◆ Stored data:
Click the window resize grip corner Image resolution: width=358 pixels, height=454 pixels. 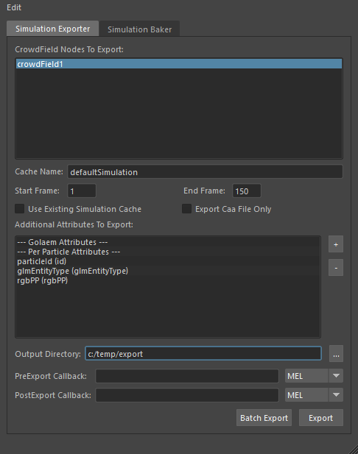(x=353, y=449)
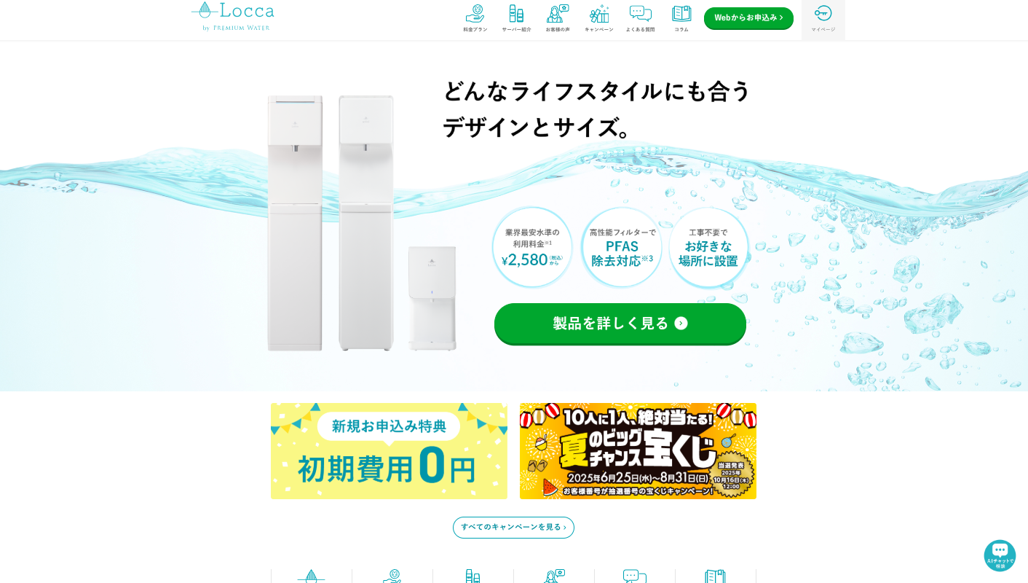Open 夏のビッグチャンス宝くじ campaign banner

(x=638, y=451)
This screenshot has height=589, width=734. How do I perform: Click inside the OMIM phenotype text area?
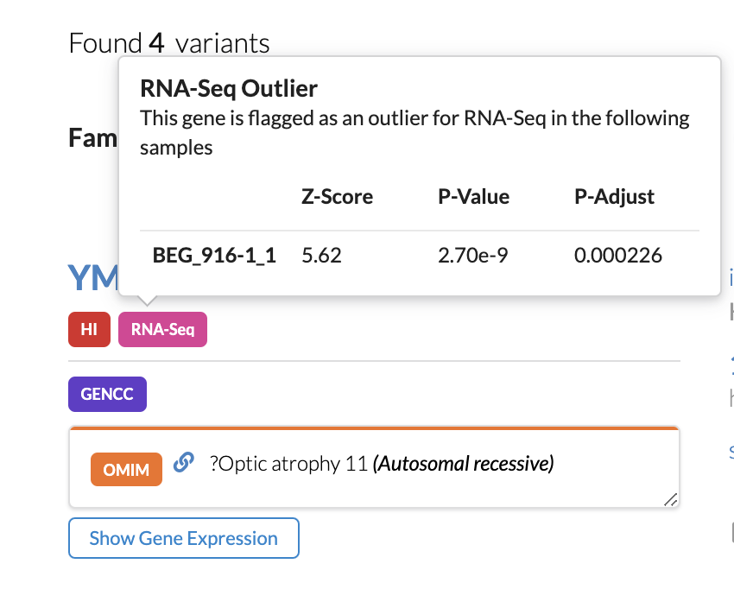pyautogui.click(x=432, y=484)
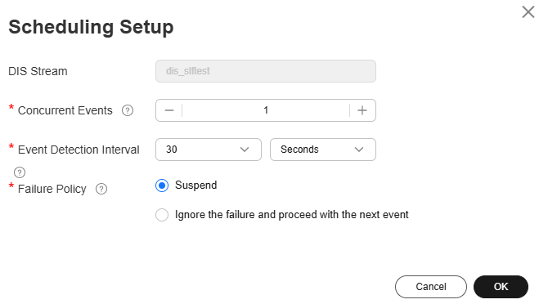Click the disabled DIS Stream field dis_slftest
The image size is (539, 304).
tap(266, 71)
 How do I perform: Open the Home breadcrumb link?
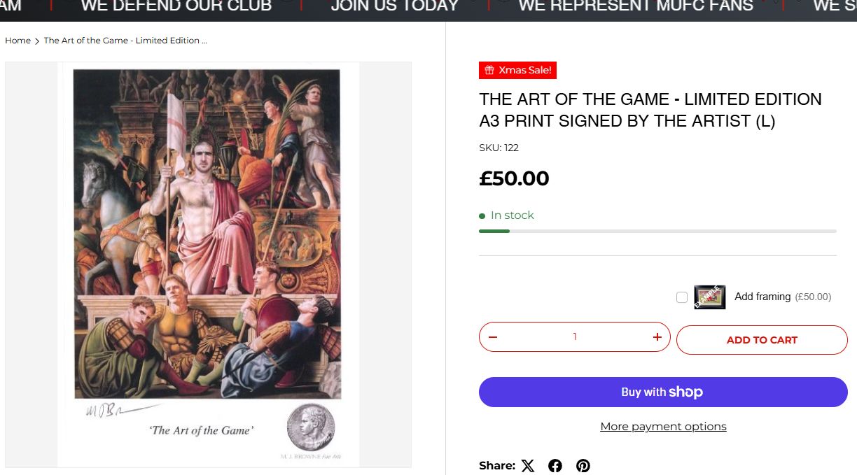(x=18, y=41)
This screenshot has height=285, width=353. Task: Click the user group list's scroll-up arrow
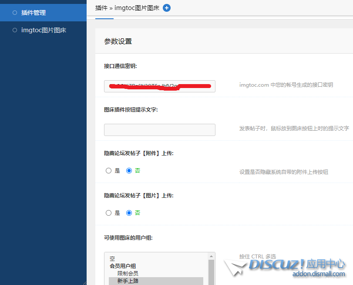(x=212, y=256)
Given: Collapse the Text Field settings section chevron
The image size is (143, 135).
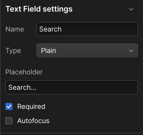Looking at the screenshot, I should (x=131, y=9).
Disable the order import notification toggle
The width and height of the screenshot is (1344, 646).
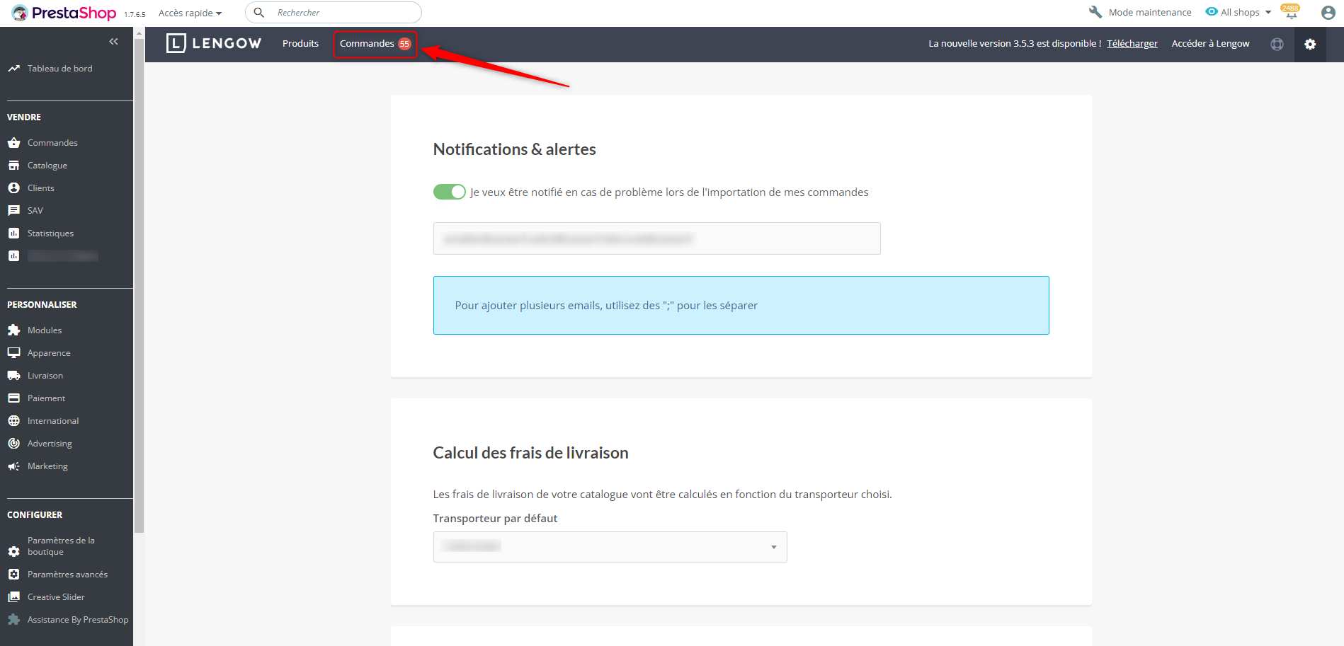450,192
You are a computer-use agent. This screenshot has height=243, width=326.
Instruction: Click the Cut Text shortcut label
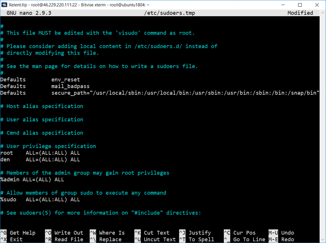[x=157, y=233]
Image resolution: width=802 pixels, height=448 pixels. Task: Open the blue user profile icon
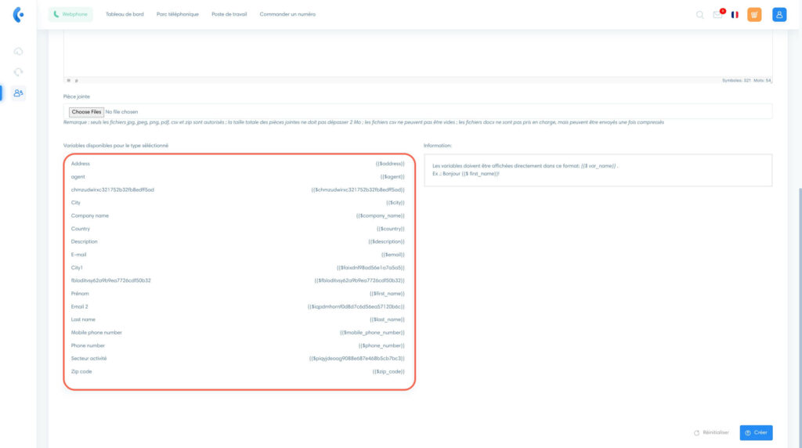pos(779,14)
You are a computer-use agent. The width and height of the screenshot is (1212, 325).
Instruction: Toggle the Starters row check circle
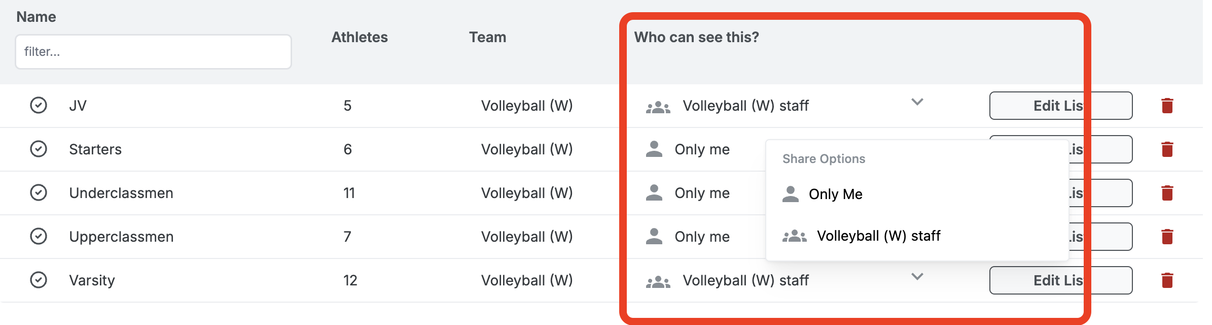coord(39,149)
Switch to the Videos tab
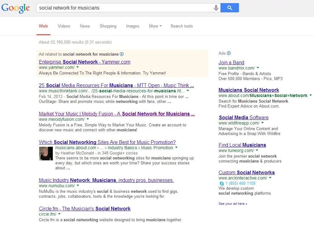The image size is (314, 228). pos(64,26)
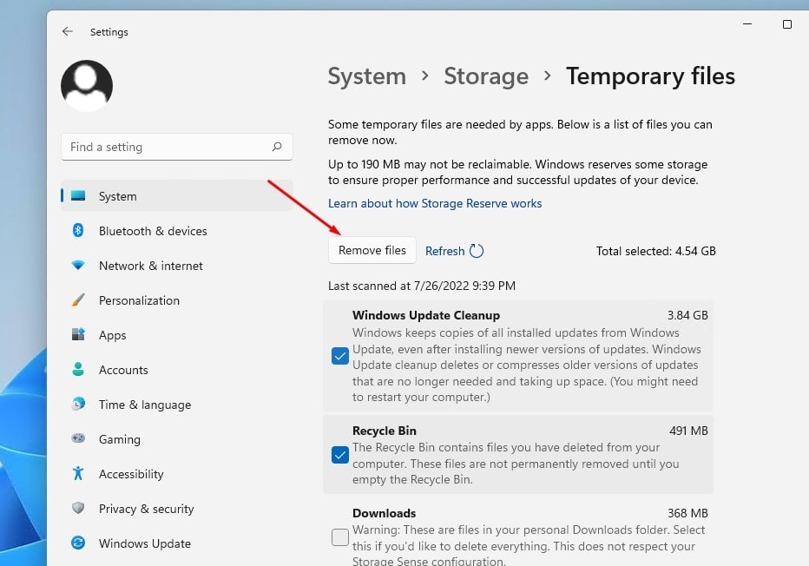Screen dimensions: 809x566
Task: Select the Apps icon in sidebar
Action: point(78,335)
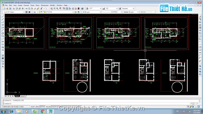Switch to the Layout1 tab

click(x=23, y=96)
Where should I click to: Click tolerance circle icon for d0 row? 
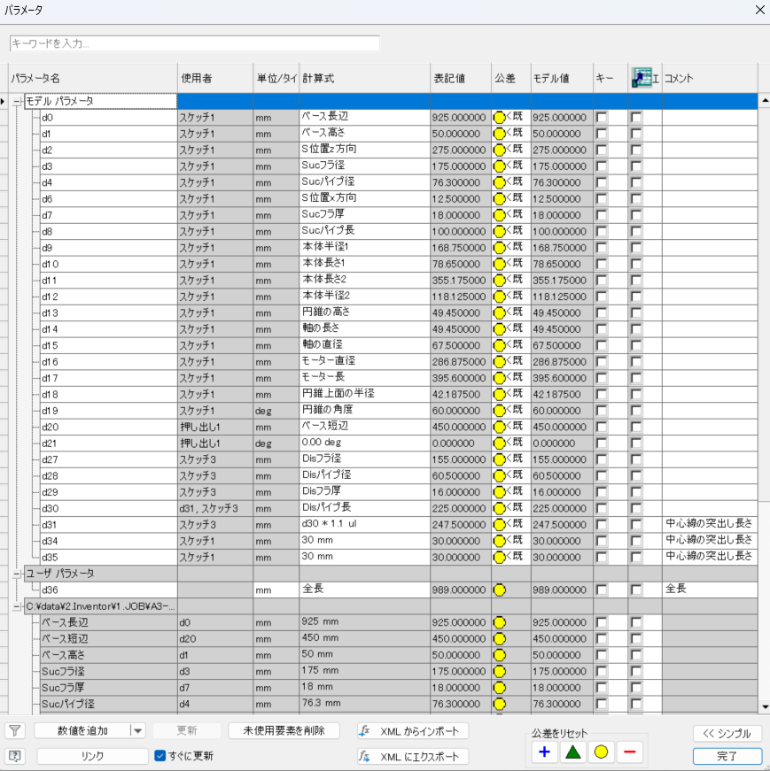pyautogui.click(x=500, y=117)
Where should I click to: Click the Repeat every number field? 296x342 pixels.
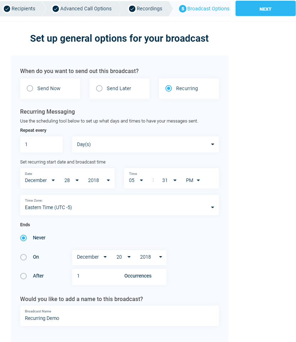pos(41,144)
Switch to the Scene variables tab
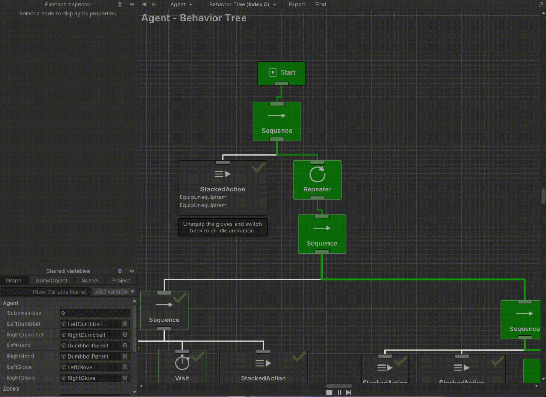 tap(90, 280)
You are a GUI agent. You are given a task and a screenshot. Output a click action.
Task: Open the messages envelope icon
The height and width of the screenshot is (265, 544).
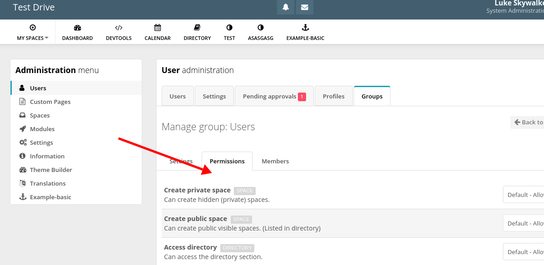click(x=304, y=7)
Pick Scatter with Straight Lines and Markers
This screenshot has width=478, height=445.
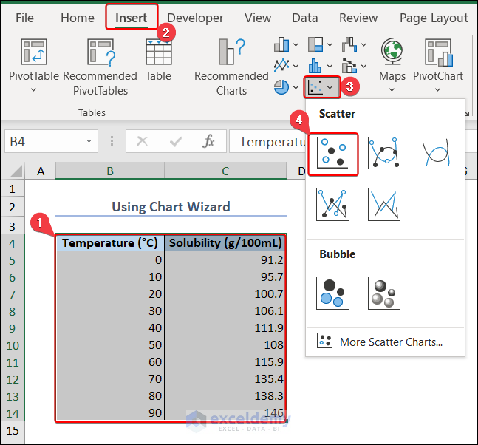point(332,205)
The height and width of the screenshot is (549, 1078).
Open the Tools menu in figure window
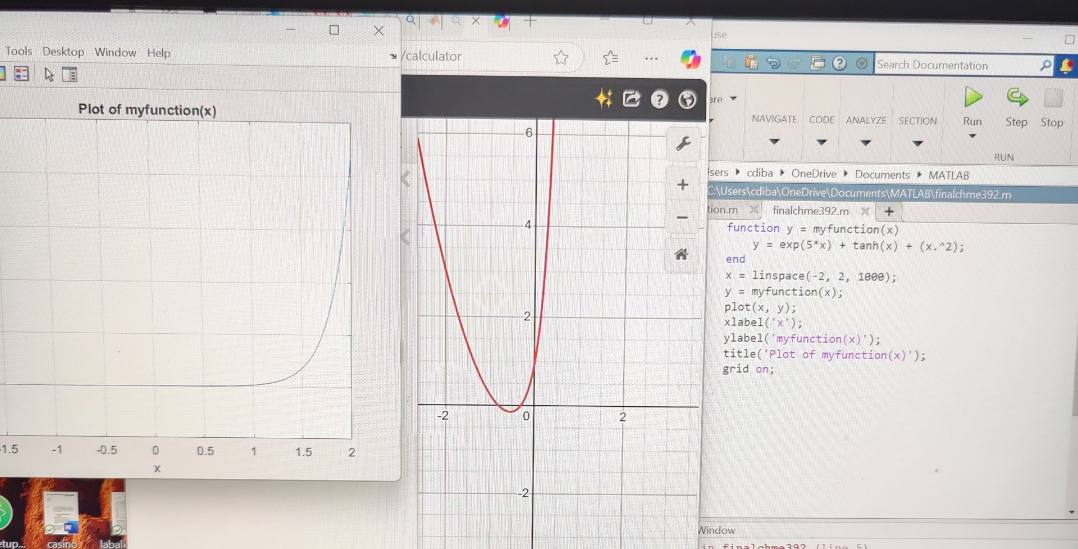click(19, 51)
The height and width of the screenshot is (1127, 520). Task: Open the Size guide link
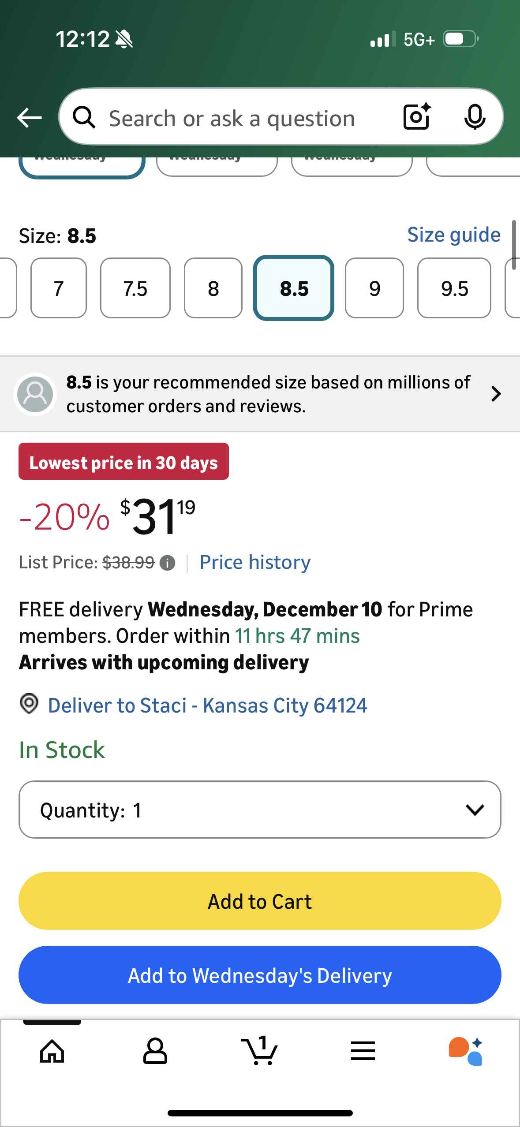(x=453, y=235)
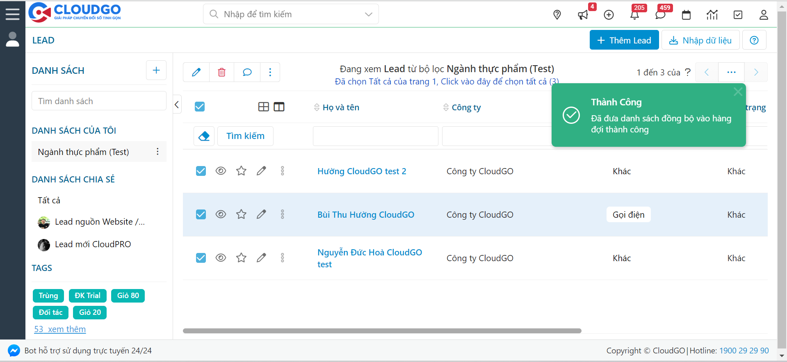Click the horizontal table scrollbar
787x362 pixels.
tap(382, 331)
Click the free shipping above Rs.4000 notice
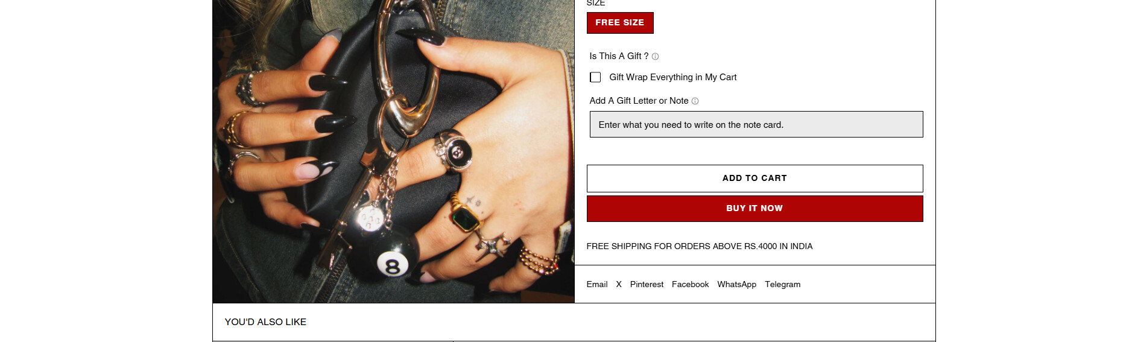Screen dimensions: 1126x342 click(x=700, y=246)
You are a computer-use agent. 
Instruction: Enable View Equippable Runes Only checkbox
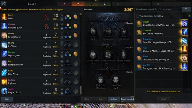[138, 16]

◆ WORK INSTRUCTIONS:
If a line in the data above contains "computer", return that line.

◆ REPLY TO THE TASK:
You are a computer-use agent. This screenshot has height=243, width=326.
You are a computer-use agent. The width and height of the screenshot is (1212, 325).
You are a computer-use agent. 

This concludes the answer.